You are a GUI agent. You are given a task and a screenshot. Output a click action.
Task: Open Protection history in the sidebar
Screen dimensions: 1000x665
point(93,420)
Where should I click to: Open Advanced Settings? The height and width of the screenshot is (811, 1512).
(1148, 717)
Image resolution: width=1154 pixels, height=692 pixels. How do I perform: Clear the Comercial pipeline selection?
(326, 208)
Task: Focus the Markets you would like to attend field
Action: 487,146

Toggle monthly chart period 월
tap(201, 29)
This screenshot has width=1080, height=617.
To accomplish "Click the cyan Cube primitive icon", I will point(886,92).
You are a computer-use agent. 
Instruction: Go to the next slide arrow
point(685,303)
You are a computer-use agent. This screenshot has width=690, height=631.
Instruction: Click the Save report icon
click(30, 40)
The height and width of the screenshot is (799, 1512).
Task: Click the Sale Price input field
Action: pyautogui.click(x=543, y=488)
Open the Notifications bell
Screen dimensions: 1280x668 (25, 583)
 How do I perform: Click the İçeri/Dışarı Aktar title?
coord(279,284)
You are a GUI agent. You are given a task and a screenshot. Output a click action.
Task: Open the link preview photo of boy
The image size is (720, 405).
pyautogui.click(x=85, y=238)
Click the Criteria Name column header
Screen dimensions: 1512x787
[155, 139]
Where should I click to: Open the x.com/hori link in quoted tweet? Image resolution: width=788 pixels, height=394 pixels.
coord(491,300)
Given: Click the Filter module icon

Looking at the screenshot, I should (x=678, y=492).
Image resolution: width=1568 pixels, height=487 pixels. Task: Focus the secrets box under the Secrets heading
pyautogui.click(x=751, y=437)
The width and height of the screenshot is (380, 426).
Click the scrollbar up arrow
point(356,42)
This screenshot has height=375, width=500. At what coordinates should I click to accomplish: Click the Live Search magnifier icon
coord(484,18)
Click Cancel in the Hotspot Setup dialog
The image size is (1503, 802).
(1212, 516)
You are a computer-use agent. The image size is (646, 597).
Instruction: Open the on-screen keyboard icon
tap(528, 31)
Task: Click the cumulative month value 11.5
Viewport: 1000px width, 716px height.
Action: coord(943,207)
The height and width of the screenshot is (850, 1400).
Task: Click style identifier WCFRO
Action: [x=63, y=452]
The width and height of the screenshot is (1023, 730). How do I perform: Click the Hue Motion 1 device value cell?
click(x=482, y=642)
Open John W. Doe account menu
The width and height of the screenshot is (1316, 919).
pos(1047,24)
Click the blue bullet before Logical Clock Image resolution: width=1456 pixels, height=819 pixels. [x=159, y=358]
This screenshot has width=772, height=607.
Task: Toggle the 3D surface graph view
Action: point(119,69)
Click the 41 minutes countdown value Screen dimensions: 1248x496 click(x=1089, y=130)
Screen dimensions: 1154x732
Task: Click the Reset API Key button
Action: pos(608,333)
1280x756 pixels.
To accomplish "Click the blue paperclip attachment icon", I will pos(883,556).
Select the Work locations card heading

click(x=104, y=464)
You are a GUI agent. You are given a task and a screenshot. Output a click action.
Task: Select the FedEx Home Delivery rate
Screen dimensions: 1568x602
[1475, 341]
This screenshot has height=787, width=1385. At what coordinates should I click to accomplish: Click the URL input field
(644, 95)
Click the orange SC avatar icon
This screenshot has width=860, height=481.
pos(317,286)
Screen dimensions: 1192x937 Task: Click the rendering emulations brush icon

---

Description of the task:
Every line above that holds "computer" should be copied out.

Problem solution:
You are a computer-use agent. 
You are a computer-use agent. This screenshot has width=690, height=631.
You are a computer-use agent. The image size is (646, 597).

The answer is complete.